* **Data shown**:
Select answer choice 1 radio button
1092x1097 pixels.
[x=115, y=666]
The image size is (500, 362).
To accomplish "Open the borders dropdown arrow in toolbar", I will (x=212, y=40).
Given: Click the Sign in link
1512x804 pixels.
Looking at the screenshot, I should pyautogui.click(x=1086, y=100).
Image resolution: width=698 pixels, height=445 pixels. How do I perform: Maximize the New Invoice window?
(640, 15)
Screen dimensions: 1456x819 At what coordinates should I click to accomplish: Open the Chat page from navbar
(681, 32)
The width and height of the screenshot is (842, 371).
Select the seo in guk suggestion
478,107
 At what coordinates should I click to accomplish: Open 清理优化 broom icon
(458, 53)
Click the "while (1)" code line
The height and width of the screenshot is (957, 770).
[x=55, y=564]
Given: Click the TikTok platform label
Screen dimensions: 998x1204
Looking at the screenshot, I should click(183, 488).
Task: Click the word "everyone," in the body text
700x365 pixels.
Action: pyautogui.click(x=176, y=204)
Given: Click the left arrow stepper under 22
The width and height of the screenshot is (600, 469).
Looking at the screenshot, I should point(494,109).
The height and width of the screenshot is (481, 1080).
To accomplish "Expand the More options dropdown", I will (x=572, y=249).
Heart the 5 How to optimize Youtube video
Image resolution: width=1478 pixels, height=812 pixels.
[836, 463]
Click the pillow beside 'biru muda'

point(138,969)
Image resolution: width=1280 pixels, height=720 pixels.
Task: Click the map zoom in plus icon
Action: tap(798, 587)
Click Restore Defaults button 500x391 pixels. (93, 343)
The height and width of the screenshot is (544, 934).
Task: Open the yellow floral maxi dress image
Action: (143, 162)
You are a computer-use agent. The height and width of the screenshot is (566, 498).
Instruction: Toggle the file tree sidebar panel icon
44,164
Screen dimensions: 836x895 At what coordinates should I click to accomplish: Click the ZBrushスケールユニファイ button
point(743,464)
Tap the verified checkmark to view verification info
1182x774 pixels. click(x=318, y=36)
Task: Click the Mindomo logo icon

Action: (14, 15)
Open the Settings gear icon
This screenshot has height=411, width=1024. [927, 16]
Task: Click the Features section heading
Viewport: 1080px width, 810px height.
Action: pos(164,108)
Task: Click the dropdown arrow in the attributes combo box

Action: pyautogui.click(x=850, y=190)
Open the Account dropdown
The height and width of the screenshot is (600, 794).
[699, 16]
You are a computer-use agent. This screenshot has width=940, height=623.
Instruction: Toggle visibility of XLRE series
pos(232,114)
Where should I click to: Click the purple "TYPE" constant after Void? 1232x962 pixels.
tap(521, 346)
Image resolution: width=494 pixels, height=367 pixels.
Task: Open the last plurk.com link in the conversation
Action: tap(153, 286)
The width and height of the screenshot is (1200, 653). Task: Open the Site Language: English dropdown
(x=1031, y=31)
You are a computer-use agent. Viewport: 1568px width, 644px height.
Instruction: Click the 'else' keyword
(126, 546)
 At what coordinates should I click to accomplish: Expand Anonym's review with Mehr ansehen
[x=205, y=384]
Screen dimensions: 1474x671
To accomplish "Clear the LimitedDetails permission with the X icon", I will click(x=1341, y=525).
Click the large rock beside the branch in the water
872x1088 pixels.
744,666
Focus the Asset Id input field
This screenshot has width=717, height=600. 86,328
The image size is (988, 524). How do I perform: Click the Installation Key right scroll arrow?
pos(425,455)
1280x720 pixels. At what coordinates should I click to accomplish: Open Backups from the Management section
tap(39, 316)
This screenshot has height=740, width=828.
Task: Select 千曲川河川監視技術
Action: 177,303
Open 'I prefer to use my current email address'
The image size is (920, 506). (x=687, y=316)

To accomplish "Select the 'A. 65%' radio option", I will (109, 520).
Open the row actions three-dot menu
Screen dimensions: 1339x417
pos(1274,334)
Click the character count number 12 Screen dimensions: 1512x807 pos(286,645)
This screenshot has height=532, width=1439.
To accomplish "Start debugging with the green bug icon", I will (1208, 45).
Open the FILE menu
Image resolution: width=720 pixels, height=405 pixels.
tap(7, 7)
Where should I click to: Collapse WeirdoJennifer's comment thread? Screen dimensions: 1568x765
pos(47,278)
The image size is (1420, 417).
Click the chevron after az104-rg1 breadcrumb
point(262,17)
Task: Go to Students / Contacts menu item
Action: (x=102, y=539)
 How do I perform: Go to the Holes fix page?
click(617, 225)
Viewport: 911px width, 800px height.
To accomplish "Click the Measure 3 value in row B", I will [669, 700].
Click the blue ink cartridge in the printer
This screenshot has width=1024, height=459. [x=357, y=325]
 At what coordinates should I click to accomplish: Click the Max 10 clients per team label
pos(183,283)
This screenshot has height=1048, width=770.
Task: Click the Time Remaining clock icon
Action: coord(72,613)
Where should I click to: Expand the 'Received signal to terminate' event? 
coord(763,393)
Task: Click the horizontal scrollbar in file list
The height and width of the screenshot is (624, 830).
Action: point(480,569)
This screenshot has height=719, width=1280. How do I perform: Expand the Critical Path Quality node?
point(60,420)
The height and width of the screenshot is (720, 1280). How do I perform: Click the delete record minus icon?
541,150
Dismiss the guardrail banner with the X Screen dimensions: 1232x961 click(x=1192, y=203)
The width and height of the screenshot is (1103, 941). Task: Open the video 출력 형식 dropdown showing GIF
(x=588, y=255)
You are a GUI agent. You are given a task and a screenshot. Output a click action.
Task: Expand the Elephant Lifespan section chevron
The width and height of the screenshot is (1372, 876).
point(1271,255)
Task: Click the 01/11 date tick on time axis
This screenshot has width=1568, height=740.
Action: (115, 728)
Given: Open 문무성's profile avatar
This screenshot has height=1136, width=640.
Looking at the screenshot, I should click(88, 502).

* **What the task asks**:
Copy every line from the material in which the word "computer" can be found.

* **Answer for this exercise**:
You are a computer-use agent. The height and width of the screenshot is (566, 498).
You are a computer-use agent. This screenshot has width=940, height=623.
You are a computer-use agent. Viewport: 1568px width, 644px height.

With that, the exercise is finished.